Vale la pena añadir otro interesante aparte de aquella conversación en la que le preguntan “¿por qué cayó el comunismo?”, y él dice:
El comunismo no cayó. El capitalismo sí va a desaparecer y por esto mismo se muestra cada vez más violento y contradictorio, desafiando principios ya establecidos como el de la autodeterminación de los pueblos, antes tan respetado. Quien conoce el patriotismo del pueblo soviético, quien lee los grandes clásicos donde éste está siempre presente, no puede dudar de que pronto todo estará de vuelta otra vez. No un comunismo diferente, como algunos sugieren, sino el comunismo que los más pobres conocieron y que les garantizó un apoyo y una solidaridad que desaparecieron. El mundo va a cambiar, mi amigo. La miseria es demasiado grande para no ser atendida.
”–¿Dónde comenzó el fin?

”–El fin del capitalismo comenzó hace mucho tiempo.

”–¿Cuál es su idea de Gorbachov?

”–Es una mierda, sobran los comentarios.

”–¿Cómo ve usted la situación actual de la izquierda? ¿Cómo cree que esto va a evolucionar en los próximos años? ¿Acabó el comunismo? ¿Acabó el socialismo? ¿Venció el pensamiento único, o esto es una cosa que va más...?

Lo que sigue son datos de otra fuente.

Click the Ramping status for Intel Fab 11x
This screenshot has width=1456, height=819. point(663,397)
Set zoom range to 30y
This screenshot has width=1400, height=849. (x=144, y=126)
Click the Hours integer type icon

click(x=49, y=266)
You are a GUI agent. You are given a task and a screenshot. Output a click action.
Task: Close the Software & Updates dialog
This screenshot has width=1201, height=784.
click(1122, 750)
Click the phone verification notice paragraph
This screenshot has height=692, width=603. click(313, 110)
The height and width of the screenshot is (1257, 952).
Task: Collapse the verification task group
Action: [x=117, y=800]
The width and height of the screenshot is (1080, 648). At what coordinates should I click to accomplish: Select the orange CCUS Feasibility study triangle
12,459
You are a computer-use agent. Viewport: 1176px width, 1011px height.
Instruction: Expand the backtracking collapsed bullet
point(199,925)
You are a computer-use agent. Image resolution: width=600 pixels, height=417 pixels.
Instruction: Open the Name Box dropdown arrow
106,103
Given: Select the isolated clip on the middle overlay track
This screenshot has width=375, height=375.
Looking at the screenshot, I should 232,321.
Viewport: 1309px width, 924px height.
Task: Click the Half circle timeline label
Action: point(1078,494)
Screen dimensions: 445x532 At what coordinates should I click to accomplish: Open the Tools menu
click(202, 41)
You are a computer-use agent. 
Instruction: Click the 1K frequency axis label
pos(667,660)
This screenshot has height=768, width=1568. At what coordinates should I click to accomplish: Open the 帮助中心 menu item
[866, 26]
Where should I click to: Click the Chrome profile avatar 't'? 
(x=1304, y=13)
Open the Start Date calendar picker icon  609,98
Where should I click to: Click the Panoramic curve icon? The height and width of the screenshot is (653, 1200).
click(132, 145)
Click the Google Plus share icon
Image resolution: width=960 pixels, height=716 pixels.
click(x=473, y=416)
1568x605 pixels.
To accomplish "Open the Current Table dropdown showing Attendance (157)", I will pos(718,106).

”–Lo importante es que tengamos siempre la idea de un mundo mejor dentro de nuestros corazones. La vida es la que nos va a guiar, conscientes de que todo tiene un límite. Si la miseria se multiplica y la oscuridad nos envuelve, ahí vale la pena encender una luz y arriesgar”.
Al igual que su invicta vida, la obra de Niemeyer necesitará de prodigiosos hombres que la recuerden. De un nuevo Robert Byron que sepa asombrarse, como aquél ante la exquisitez de las construcciones islámicas de Isfahánen en los desiertos de Persia, ahora ante las alucinantes edificaciones de Niemeyer. No se me ocurre nada mejor y nada más bello para terminar esta nota que otra vez volver a citar a Niemeyer, y trascribir el último párrafo de su columna en la Folha:
El atardecer se extiende lentamente. Pronto la gente va a cantar en las calles, algunos olvidando que la miseria en la que tantos viven no se justifica, otros, como nosotros, confiando en que un día el mundo será mejor”.